July 18, 2010

Summer Re-Runs: Then and Now with Gary Roberts

We're deep in the doldrums of the hockey off-season so I have decided to re-run a few articles about former players that I wrote for the Ottawa 67's news letter last season.  

The first one is with Gary Roberts. He was great to interview - relaxed, unhurried and chatty. Turns out he keeps an eye on major junior.


Gary Roberts left his North York home in 1982 to join the Ottawa 67’s and was on the road pretty much ever since until his retirement in 2009.  He recalls that it was a bit of a shock going to the draft and getting picked in the second round.  It was also a pretty big deal at the time being the only guy from among his crowd to leave home to play hockey.  His good friend Joe Nieuwendyk stayed in town and went to the NHL via college.

According to Gary, he barely made it through his first year. It wasn’t his on-ice performance but rather his off-ice antics that landed him in hot water. He says he was a bit of a follower at that time and followed the 20-year olds into places he ought not to have been. He also got into a couple of fights at school that almost got him a bus ride home. A couple of teachers stood up for him, he stayed in Ottawa and he stayed out of trouble.

In his four seasons with the 67’s he scored 122 goals, 140 assists and spent 587 minutes in the penalty box. He played in all 5 games in the 1984 Memorial Cup tournament, scoring 1 goal and adding 4 assists as the club won its first national major junior hockey championship. Among his teammates were Darren Pang and Adam Creighton who also went on to NHL careers.

Gary has great memories of his time in Ottawa. He credits Brian Kilrea as being the most influential person in his hockey career and he fondly remembers his billets, Mary and Cliff Kelly as a second set of parents.

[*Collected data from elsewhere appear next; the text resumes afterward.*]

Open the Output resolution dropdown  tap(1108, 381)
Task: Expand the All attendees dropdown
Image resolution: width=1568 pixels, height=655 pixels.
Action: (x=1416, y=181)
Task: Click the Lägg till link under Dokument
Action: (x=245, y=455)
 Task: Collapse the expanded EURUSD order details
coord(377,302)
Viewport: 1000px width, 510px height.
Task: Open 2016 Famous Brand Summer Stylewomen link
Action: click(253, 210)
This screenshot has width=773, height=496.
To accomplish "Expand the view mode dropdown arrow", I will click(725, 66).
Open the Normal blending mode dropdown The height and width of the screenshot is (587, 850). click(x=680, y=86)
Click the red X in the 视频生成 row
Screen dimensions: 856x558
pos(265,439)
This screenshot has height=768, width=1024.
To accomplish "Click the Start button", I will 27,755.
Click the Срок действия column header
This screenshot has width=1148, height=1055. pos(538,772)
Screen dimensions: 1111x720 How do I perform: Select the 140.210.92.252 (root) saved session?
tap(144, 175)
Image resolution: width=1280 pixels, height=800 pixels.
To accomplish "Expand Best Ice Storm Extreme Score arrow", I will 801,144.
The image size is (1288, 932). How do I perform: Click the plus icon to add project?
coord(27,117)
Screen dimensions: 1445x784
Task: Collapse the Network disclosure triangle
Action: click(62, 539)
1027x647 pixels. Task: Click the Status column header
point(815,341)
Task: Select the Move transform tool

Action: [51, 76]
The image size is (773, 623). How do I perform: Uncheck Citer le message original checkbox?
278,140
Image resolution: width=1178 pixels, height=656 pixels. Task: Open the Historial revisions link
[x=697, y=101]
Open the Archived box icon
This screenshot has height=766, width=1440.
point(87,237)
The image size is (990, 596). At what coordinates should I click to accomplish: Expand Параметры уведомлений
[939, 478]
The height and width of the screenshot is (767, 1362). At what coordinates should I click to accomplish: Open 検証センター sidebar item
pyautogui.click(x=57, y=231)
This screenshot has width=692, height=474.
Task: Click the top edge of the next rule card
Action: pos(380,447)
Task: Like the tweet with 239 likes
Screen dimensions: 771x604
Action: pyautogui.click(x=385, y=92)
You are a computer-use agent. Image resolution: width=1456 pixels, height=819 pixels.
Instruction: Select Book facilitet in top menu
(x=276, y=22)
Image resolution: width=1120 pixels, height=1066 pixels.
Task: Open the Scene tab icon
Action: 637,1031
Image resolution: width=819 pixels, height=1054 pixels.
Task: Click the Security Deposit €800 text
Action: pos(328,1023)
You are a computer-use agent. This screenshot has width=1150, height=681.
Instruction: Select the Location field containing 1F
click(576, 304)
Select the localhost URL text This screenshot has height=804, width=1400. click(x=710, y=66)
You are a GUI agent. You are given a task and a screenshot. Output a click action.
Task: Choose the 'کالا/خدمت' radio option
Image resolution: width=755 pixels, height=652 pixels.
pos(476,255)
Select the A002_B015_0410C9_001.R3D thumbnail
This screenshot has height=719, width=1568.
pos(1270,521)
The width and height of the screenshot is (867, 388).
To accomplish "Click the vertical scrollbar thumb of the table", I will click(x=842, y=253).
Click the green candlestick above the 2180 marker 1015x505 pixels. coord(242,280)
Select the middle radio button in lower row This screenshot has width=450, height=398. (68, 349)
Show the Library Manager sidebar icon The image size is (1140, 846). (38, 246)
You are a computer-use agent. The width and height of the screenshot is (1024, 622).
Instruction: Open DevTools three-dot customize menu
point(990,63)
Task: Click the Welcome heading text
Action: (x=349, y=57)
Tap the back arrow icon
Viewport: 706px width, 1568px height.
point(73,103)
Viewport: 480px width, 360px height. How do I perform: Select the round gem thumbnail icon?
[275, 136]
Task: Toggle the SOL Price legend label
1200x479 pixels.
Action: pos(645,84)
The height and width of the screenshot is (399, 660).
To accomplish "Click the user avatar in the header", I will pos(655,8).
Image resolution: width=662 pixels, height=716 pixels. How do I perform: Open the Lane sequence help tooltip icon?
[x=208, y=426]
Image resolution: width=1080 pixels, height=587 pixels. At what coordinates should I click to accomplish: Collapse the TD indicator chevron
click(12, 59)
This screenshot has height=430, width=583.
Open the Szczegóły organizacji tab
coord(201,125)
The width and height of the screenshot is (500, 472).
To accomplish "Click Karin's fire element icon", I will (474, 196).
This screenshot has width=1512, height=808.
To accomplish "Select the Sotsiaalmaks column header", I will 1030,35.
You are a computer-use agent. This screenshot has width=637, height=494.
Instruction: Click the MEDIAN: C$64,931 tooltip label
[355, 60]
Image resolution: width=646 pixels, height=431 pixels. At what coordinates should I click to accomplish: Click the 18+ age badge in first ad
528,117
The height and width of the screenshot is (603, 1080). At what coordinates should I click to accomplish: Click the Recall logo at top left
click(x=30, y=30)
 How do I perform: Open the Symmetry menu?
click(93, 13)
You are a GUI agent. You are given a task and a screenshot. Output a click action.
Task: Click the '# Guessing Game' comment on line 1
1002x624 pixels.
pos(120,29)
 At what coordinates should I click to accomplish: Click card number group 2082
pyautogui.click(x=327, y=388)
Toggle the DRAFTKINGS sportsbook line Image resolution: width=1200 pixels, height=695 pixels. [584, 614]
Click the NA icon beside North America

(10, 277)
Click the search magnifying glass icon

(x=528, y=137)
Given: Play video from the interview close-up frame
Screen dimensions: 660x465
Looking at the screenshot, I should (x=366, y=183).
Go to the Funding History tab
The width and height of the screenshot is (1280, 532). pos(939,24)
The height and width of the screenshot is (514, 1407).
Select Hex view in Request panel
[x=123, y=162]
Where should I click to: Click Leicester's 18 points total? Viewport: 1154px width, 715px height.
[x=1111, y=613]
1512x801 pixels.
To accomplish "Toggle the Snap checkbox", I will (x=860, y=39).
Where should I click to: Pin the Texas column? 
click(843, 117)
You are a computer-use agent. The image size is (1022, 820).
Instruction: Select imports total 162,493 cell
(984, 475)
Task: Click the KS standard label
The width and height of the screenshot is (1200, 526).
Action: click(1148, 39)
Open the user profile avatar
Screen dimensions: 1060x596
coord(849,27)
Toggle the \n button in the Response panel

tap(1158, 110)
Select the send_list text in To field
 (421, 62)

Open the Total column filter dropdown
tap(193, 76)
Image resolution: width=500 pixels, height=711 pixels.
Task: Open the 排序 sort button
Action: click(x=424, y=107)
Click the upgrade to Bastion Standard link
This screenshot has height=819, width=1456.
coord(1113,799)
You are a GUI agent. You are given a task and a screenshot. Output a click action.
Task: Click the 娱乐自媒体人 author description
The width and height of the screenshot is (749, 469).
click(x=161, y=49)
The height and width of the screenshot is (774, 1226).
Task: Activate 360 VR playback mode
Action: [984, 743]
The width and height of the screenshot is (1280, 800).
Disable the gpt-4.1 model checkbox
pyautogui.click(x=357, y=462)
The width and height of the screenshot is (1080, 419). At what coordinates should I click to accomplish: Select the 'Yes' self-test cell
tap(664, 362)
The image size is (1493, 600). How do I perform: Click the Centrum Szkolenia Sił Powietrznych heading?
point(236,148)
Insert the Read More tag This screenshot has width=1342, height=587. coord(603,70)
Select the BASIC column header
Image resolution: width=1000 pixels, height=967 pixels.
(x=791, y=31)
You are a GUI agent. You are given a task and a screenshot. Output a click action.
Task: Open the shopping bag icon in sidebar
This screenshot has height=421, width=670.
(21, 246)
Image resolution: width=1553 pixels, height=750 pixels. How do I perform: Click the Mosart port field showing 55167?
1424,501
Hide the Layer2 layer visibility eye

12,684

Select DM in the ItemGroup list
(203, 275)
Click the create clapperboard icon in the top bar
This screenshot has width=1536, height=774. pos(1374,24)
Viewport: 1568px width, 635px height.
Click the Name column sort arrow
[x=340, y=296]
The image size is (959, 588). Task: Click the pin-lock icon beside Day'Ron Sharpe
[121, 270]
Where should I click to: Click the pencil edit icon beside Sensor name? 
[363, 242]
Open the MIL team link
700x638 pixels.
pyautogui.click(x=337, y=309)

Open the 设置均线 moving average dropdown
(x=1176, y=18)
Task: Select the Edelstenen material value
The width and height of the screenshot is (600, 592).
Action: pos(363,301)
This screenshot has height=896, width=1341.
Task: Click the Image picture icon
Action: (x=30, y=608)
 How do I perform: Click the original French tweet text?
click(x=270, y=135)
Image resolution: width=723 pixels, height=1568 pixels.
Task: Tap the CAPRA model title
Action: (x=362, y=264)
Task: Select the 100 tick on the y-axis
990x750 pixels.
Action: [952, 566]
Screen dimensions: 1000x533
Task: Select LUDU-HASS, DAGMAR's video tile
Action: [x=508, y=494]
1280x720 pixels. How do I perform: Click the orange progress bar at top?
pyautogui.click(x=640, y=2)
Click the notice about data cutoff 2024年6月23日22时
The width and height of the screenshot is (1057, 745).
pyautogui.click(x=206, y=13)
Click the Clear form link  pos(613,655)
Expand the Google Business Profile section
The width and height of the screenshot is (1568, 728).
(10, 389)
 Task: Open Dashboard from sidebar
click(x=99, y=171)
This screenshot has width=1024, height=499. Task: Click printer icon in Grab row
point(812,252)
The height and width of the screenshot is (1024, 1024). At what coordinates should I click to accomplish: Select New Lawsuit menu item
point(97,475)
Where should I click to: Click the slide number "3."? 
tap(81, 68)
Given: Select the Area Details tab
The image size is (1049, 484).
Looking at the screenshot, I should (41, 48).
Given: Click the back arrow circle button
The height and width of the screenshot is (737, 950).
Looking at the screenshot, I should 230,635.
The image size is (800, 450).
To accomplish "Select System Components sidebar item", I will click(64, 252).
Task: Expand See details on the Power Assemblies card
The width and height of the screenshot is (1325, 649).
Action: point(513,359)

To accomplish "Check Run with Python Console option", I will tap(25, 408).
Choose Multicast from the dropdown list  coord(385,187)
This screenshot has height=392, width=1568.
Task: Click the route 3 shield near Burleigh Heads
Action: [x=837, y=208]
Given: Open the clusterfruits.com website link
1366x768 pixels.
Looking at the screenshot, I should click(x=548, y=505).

Gary’s career is well documented: traded to the Guelph Platers late in the 84-85 season where he won his second Memorial Cup; drafted by the Calgary Flames as their first round pick in the 1984 draft (12th overall), spent 12 years with the club, winning the Stanley Cup in 1989; won the Bill Masterton trophy in 1996 for his remarkable perseverance after going through potentially career-ending surgery on his neck; and played for 5 more NHL teams before announcing his retirement in March 2009.

And so, for the first time in well over 20 years, Gary found himself out of the usual rhythm of going to camp, preparing for and starting a new season.  He admits it was hard at first and was glad that September was great for golfing to occupy his mind. As the co-owner of the Wooden Sticks golf course in Uxbridge, he had ample access to tee times.

Gary enjoys spending time with his two young sons (ages 6 months and 4 years), including using them as an excuse to get in the afternoon nap that he has been used to for so many years.

He has still has a passion for the game and sees himself getting back into hockey in some form or another in the future. His current thinking is that he would really like to work with the young men who have their eyes on the NHL. They are now entering the league with so much preparation and he would like to contribute.

In the meantime, he is really enjoying time with his family that he was not able to when he played in the NHL and preparing to become a hockey dad.